# Supplied entries
# # # # # # #

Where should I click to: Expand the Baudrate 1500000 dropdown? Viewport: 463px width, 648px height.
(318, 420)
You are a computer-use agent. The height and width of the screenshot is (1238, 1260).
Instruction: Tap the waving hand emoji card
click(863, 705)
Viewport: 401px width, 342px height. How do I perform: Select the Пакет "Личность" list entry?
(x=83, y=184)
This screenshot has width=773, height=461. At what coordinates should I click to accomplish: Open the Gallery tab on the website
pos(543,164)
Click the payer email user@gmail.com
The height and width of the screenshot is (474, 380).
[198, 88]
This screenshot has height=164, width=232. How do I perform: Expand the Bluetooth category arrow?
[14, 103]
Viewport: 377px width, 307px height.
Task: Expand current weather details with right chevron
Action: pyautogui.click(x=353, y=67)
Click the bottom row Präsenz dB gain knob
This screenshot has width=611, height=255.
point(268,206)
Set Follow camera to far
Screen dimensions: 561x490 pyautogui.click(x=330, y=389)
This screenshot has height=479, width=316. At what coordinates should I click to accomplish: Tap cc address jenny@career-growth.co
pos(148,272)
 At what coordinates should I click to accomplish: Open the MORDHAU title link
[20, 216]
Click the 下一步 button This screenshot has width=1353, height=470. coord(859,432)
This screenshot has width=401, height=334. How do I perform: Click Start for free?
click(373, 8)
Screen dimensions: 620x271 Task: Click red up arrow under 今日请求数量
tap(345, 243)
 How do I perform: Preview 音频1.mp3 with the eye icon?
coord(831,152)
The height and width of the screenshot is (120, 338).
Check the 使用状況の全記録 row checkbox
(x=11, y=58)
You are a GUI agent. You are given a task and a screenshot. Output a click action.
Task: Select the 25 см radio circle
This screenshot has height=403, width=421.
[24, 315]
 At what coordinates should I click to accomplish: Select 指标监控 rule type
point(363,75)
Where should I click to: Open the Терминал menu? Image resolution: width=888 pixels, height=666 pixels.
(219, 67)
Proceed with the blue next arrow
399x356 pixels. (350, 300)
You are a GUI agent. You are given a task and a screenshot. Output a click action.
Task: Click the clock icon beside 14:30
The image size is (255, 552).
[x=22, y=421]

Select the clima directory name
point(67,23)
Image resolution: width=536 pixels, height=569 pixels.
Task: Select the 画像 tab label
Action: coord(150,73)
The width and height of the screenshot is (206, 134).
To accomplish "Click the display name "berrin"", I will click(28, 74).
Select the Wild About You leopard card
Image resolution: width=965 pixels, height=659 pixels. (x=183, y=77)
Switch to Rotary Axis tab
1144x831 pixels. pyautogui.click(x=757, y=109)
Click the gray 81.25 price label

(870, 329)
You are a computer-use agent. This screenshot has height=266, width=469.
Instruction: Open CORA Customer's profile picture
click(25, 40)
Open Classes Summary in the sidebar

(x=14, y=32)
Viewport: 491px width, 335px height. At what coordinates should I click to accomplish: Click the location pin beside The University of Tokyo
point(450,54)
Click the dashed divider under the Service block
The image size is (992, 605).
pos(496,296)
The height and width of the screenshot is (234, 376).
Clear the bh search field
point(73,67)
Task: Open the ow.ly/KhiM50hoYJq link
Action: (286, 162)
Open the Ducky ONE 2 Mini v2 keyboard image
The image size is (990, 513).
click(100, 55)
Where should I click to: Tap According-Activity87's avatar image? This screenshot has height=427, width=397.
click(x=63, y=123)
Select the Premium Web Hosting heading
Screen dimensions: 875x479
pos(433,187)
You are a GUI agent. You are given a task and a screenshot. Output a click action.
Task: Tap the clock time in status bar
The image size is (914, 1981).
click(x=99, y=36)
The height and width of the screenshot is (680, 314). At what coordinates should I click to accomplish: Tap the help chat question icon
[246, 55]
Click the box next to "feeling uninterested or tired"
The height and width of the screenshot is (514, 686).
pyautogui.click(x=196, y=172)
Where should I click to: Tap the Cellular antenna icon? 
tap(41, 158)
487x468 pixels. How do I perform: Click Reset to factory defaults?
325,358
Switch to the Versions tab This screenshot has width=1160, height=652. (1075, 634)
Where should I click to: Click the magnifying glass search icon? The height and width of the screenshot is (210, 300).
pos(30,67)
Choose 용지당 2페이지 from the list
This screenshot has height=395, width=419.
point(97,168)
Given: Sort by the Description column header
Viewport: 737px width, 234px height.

# # # # # # #

# Task brief
The expected answer is an exact copy of the lines above, beginning at the line with "Click the gray 81.25 price label" and ending at the line with "Switch to the", with both ends in.

# Exercise solution
Click the gray 81.25 price label

(870, 329)
You are a computer-use agent. This screenshot has height=266, width=469.
Instruction: Open CORA Customer's profile picture
click(25, 40)
Open Classes Summary in the sidebar

(x=14, y=32)
Viewport: 491px width, 335px height. At what coordinates should I click to accomplish: Click the location pin beside The University of Tokyo
point(450,54)
Click the dashed divider under the Service block
The image size is (992, 605).
pos(496,296)
The height and width of the screenshot is (234, 376).
Clear the bh search field
point(73,67)
Task: Open the ow.ly/KhiM50hoYJq link
Action: (286, 162)
Open the Ducky ONE 2 Mini v2 keyboard image
The image size is (990, 513).
click(100, 55)
Where should I click to: Tap According-Activity87's avatar image? This screenshot has height=427, width=397.
click(x=63, y=123)
Select the Premium Web Hosting heading
Screen dimensions: 875x479
pos(433,187)
You are a GUI agent. You are given a task and a screenshot. Output a click action.
Task: Tap the clock time in status bar
The image size is (914, 1981).
click(x=99, y=36)
The height and width of the screenshot is (680, 314). At what coordinates should I click to accomplish: Tap the help chat question icon
[246, 55]
Click the box next to "feeling uninterested or tired"
The height and width of the screenshot is (514, 686).
pyautogui.click(x=196, y=172)
Where should I click to: Tap the Cellular antenna icon? 
tap(41, 158)
487x468 pixels. How do I perform: Click Reset to factory defaults?
325,358
Switch to the Versions tab This screenshot has width=1160, height=652. (1075, 634)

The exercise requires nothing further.